A woman has spoken out after a doctor refused to renew her contraceptive pill prescription.
Olive Lockett, 19, from Bathurst, New South Wales, claims she was visiting a medical centre for a checkup on her glandular fever and while there, requested a new script.
"I don't have a regular GP so I just go to medical centres. I booked a doctor online and after speaking to her about the glandular fever I asked for my prescription to be renewed," Ms Lockett told Daily Mail Australia.
"Her face dropped, she paused and just said 'oh'."
Ms Lockett, who has been on the contraceptive pill since she was 14 due to painful periods, said the doctor's "eyes widened" when she said she wasn't in a stable relationship.
"She was just shocked to find out that I was on the pill and not in a relationship and I didn't even have time to explain that I've been on it all this time because I have such unstable awful periods," she said.
"It felt like she was a teacher who was really disappointed in me... I felt like I was in the principal's office. She just assumed I was having casual sex.
"Then she started asking whether I used other kinds of protection and I felt like I was 15 just starting to talk about sex. I'm 19."
Ms Lockett said the doctor continued to talk about contraception and likened it to a "lecture."
I asked her why she wouldn't prescribe it and she said "for my own religious reasons" which is completely fine but there was no sign or anything.
"The way she treated me and the tone she was speaking in made me feel absolutely sick and it was humiliating, I felt so degraded.
"It wasn't handled professionally, it was extreme. Everything I said was wrong in her eyes and she ended up having to call the clinic I went to last time and I had to go across town to get the prescription."
Ms Lockett said the whole experience left her in shock.
"My periods are so bad, there have been times where I have been pacing my room in the middle of the night for hours in the most unimaginable pain. I need this and the fact that she'd deny that is just ridiculous to me," she said.
The university student posted about her experience on Facebook and was backed by hundreds of her friends.
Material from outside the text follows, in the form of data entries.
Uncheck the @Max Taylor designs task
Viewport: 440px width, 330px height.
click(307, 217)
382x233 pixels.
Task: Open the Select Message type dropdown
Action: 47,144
"I think I accidentally slipped and fell into a time machine because I just had a medical doctor scathe me for not being in a relationship and asking her for a repeat pill prescription," she wrote.
"She didn't even give it to me in the end due to 'religious reasons'. I honestly thought myself lucky to not have to ever encounter things like this in my life, but I cannot imagine what it's like for girls to have to feel this anger every day of their lives."
Ms Lockett said no woman should be made to feel this way by a medical professional.
"I always see stories in the media about women who are declined access to these things by pharmacists and doctors overseas and I was shocked by what they had to put up with," she said.
"It always seemed so far away and I thought I lived in a country where I shouldn't have to deal with that. So to experience this just makes me feel so bad for others who deal with this every single day... it was fascinating to just get a taste of that."
Australian doctors do have a right to object to prescribing certain medications. In New Zealand, under the Contraception, Sterilisation, and Abortion Act, doctors are able to refuse a patient the pill, but they do have to refer them on to another doctor.
In 2013, New Zealand woman Melissa Pont, then 23, was refused the contraceptive pill by her doctor based on his opinion that she had not yet done her "reproductive job".